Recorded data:
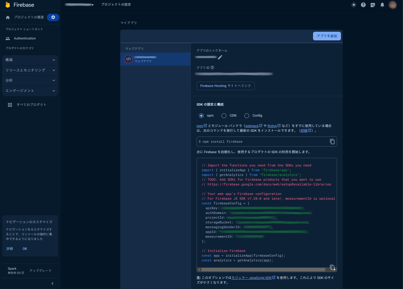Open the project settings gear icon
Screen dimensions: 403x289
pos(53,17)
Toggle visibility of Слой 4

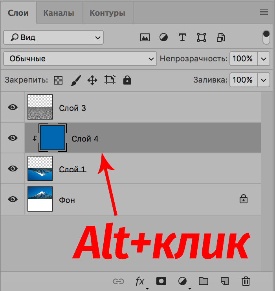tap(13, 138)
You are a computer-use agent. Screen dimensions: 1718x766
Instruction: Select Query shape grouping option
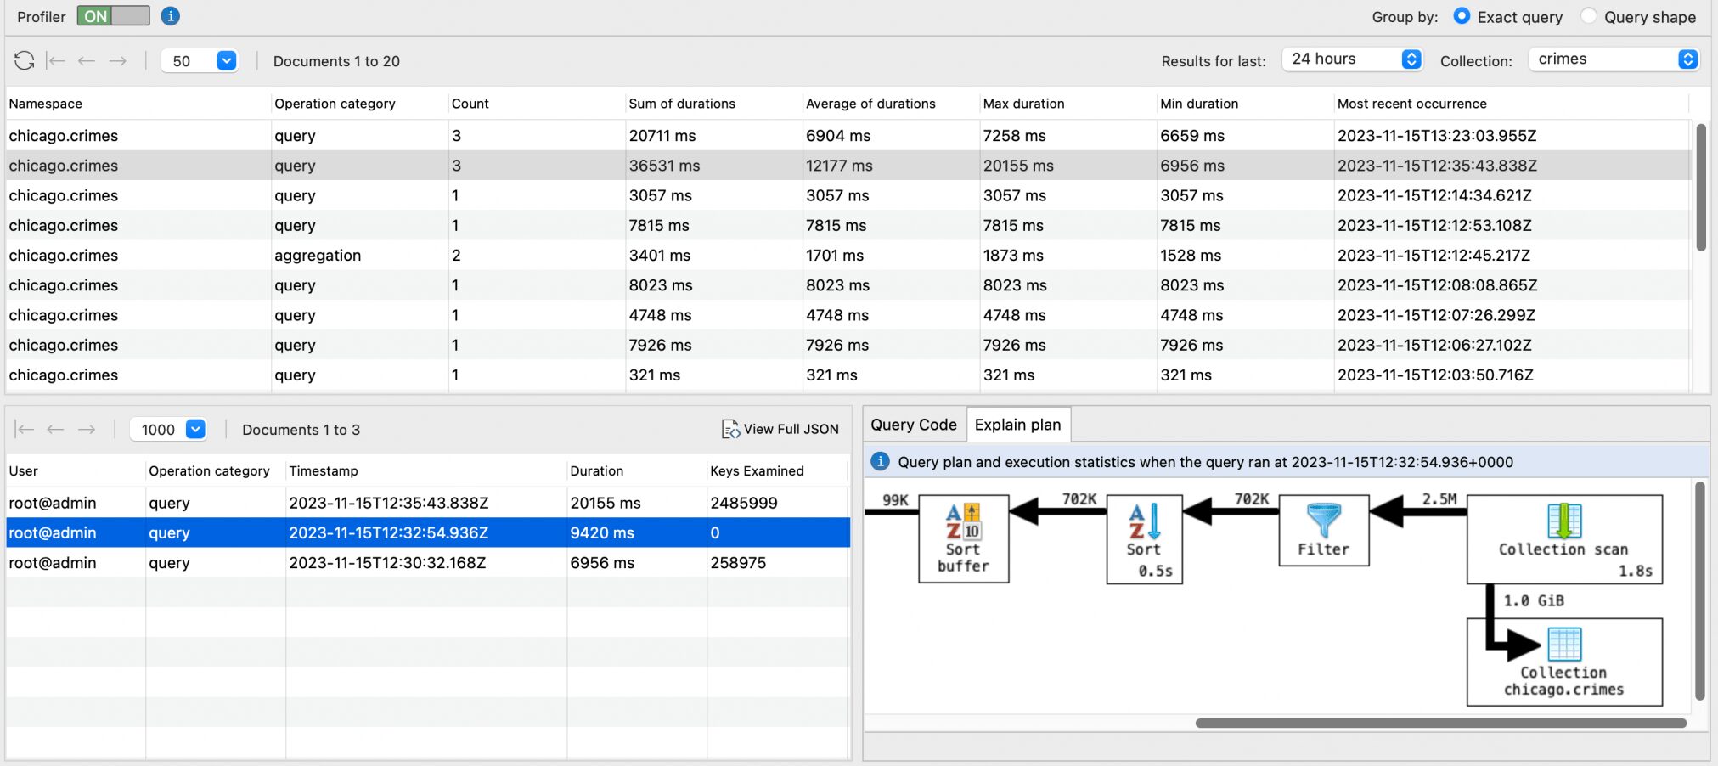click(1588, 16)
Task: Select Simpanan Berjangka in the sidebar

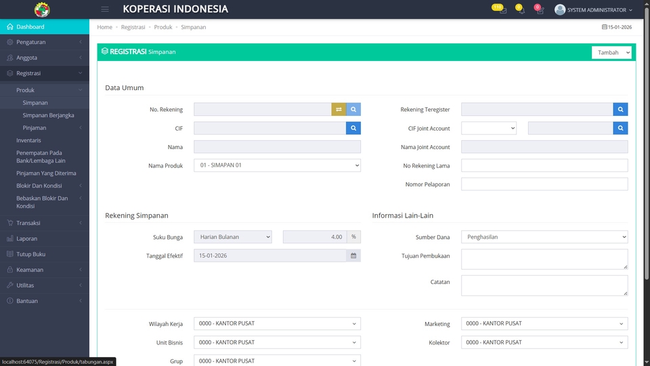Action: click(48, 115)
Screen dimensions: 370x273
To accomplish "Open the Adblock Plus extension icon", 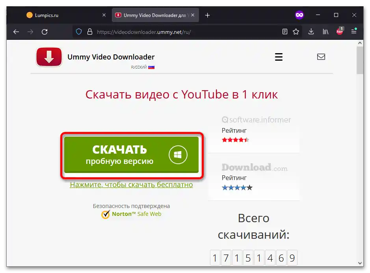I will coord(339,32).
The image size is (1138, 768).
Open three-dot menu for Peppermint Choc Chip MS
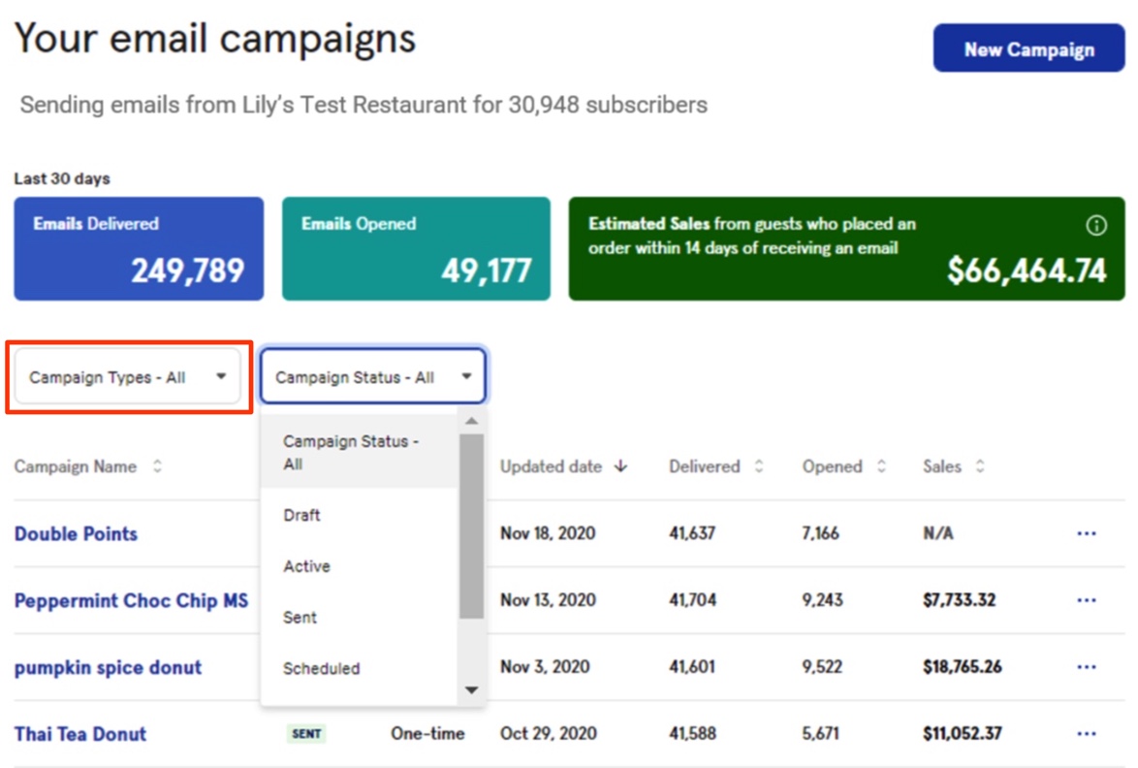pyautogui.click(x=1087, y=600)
...
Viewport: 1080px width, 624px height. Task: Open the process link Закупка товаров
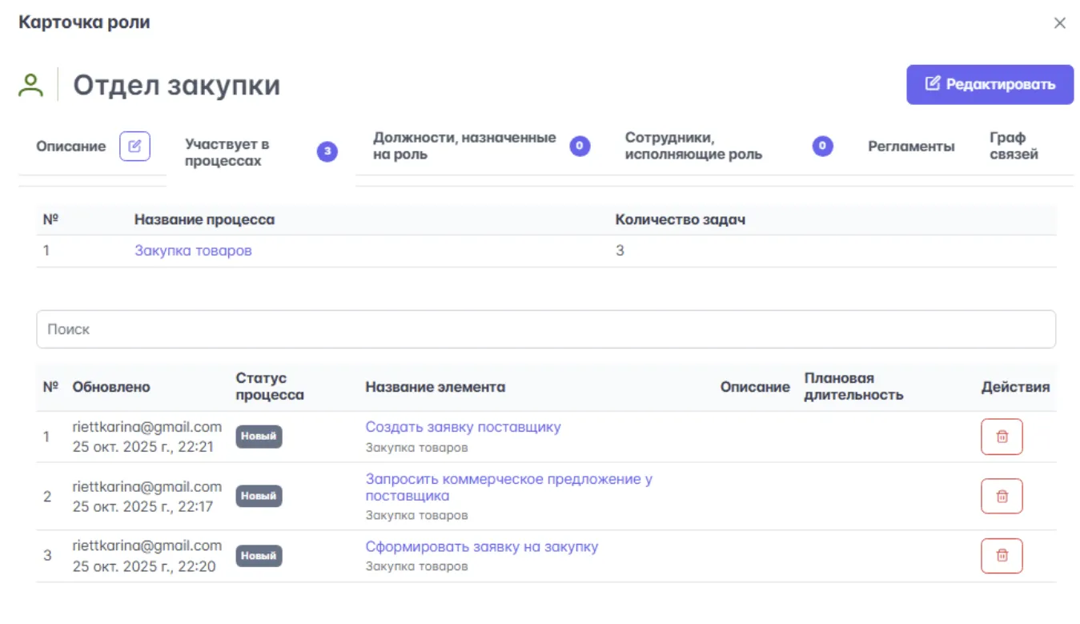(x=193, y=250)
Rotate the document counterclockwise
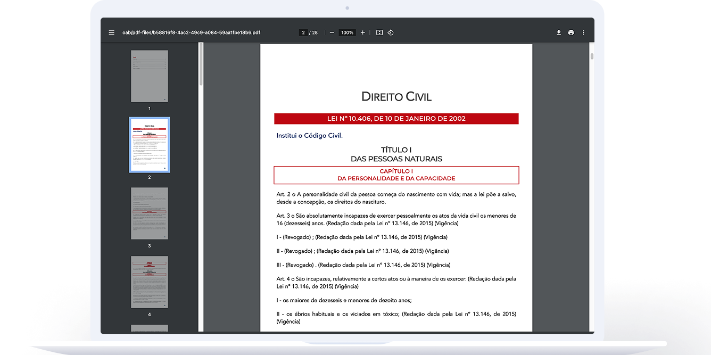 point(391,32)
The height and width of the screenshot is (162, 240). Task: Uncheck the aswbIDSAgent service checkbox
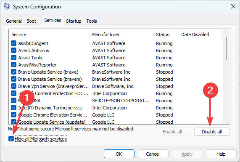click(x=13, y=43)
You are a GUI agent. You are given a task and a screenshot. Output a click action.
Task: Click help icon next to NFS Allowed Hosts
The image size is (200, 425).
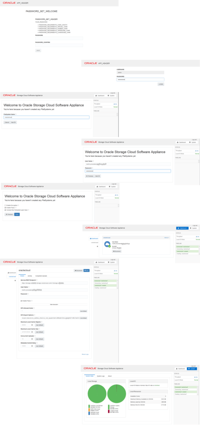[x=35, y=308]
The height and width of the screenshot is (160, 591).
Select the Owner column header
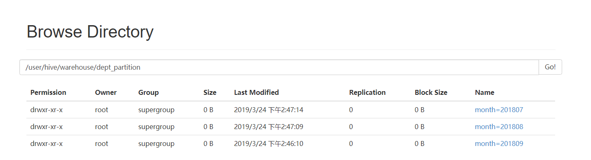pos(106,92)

→ Your assignment:
Print, exactly, each line above from the one with "Toggle visibility of Слой 4" to the one with "Screen dimensions: 370x273", end lines included. Leave pictures out of it.

→ Your response:
Toggle visibility of Слой 4

tap(13, 138)
You are a computer-use agent. Screen dimensions: 1718x766
Instruction: Select Query shape grouping option
click(1588, 16)
Task: Select Simpanan Berjangka in the sidebar

Action: click(48, 115)
Screen dimensions: 370x273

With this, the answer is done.